Exercise details.
Show every line of the data that includes the word "computer".

Source material.
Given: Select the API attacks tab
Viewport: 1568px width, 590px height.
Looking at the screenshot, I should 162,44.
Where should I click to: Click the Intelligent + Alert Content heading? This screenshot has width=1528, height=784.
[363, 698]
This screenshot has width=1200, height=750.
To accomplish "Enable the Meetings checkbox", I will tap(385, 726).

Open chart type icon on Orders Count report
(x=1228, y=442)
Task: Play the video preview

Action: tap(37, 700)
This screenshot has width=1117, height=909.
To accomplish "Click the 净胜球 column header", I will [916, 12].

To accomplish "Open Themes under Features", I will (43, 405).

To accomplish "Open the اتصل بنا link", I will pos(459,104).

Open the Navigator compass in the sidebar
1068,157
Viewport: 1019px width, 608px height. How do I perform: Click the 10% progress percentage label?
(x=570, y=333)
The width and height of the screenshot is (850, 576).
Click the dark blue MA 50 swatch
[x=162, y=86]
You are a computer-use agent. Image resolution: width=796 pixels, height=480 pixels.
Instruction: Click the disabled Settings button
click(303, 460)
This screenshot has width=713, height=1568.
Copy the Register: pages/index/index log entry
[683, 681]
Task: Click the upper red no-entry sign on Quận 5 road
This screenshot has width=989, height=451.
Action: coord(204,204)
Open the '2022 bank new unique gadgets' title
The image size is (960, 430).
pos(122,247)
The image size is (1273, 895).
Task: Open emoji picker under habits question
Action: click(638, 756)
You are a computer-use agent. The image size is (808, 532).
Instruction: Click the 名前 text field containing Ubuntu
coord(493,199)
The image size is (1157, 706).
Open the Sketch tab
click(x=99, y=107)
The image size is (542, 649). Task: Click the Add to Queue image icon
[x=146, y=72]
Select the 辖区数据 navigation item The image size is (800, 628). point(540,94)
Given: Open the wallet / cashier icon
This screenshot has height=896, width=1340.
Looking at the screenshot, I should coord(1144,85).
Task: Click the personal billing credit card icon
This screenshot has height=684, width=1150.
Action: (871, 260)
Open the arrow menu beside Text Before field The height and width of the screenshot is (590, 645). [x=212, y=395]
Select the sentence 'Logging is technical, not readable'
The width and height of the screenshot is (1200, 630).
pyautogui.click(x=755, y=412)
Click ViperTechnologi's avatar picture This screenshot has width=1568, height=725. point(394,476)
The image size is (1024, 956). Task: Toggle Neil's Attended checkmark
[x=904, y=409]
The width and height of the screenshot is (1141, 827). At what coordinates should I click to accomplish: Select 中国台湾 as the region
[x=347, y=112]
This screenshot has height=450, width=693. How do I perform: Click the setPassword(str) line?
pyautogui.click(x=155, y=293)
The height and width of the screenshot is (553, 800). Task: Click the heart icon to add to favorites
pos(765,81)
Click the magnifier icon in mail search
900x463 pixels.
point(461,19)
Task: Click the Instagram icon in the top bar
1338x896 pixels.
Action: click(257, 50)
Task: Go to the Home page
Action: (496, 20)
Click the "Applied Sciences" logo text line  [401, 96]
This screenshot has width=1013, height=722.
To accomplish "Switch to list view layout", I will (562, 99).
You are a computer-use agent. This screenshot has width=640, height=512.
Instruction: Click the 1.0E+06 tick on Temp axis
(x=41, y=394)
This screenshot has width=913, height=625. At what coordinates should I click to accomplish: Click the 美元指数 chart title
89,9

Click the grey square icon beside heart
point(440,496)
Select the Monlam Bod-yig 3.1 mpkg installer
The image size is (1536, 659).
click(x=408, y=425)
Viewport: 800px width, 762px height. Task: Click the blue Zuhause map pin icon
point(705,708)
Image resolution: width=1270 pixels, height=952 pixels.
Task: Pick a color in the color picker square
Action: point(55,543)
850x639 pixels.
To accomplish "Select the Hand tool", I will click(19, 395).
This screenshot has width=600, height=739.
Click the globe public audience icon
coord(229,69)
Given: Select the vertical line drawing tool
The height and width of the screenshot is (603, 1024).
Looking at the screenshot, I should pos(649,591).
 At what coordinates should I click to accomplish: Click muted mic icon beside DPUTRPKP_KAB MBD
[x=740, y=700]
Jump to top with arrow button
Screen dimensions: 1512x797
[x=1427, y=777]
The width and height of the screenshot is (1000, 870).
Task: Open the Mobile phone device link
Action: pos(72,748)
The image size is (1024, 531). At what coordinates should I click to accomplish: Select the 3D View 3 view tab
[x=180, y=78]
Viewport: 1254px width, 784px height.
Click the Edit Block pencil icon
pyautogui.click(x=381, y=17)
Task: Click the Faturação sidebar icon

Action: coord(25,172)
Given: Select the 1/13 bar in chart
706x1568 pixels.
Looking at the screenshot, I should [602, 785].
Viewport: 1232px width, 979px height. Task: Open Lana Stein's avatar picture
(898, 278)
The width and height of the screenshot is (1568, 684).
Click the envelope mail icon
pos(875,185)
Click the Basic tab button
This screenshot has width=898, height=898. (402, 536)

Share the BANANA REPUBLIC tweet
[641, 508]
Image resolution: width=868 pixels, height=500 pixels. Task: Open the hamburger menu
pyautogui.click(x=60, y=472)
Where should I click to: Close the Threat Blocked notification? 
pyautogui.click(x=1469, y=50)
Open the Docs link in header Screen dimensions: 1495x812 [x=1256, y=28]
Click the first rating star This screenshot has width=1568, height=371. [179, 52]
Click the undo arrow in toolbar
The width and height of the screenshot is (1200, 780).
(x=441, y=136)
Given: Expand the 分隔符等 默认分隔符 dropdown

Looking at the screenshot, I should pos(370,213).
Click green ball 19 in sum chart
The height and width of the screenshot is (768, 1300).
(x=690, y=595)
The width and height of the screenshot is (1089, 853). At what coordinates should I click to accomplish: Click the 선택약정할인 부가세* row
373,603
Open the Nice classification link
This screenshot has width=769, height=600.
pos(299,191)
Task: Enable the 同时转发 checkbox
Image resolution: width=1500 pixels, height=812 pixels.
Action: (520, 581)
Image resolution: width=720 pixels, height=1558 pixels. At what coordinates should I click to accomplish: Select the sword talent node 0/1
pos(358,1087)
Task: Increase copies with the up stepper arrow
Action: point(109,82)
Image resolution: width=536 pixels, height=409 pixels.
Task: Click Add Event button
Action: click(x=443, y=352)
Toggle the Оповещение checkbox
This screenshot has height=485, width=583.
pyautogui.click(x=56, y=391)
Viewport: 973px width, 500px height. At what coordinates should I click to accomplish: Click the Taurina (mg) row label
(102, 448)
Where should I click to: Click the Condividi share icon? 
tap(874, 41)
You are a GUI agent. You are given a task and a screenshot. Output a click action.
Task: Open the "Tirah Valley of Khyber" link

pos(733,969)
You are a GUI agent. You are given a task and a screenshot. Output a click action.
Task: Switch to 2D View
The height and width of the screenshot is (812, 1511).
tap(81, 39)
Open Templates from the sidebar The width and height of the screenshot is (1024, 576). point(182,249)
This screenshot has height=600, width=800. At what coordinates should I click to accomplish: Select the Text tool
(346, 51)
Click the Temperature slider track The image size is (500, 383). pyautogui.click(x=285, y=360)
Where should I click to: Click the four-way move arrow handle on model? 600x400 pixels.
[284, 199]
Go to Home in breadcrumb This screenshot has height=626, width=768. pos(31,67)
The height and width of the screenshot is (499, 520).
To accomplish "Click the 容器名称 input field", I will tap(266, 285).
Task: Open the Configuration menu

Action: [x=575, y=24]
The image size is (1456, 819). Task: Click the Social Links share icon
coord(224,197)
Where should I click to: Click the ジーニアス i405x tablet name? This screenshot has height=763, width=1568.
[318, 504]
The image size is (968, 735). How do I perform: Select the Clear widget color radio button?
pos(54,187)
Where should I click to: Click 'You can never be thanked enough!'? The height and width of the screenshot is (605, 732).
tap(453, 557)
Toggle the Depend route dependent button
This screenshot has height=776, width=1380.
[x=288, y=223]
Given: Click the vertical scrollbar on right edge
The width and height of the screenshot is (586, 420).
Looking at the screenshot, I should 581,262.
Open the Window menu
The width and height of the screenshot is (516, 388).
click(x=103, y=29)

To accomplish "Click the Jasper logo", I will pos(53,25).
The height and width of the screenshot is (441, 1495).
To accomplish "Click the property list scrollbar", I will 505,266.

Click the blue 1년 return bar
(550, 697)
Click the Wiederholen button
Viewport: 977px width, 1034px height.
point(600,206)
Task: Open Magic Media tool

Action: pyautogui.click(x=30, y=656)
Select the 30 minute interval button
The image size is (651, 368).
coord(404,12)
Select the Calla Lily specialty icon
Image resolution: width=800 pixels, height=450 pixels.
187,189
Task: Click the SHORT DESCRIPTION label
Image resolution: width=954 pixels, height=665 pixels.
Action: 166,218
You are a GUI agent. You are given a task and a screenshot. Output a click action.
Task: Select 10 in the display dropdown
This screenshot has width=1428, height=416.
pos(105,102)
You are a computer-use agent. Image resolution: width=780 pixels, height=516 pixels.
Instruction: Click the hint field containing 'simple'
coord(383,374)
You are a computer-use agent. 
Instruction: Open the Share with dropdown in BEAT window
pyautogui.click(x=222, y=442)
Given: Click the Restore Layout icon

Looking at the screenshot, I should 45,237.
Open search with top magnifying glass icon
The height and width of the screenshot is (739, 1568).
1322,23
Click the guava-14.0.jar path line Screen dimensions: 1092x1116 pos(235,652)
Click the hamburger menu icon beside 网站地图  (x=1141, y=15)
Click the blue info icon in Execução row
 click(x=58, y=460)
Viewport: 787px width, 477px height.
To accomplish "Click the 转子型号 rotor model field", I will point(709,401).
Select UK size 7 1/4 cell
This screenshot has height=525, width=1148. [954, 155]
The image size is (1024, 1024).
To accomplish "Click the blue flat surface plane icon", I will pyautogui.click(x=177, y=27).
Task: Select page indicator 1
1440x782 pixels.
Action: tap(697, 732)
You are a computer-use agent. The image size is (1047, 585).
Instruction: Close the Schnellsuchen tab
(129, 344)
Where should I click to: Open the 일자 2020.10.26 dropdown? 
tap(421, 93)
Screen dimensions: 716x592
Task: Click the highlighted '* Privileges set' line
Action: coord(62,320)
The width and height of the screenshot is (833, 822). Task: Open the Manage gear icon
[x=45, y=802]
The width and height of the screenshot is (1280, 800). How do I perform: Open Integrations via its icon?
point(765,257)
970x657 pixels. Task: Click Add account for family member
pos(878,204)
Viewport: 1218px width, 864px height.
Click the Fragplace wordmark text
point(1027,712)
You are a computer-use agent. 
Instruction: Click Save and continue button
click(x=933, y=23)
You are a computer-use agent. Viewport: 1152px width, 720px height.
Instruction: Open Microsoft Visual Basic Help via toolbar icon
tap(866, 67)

Result of this task.
You are a computer-use agent. Image resolution: width=796 pixels, height=480 pixels.
You are a computer-use agent. The image size is (808, 532).
You are a computer-use agent. This screenshot has width=640, height=512.
You are a computer-use agent. Image resolution: width=780 pixels, height=516 pixels.
You are a computer-use agent. 
You are a computer-use agent. The image size is (1047, 585).
You are a computer-use agent. 
You are a computer-use agent. Viewport: 1152px width, 720px height.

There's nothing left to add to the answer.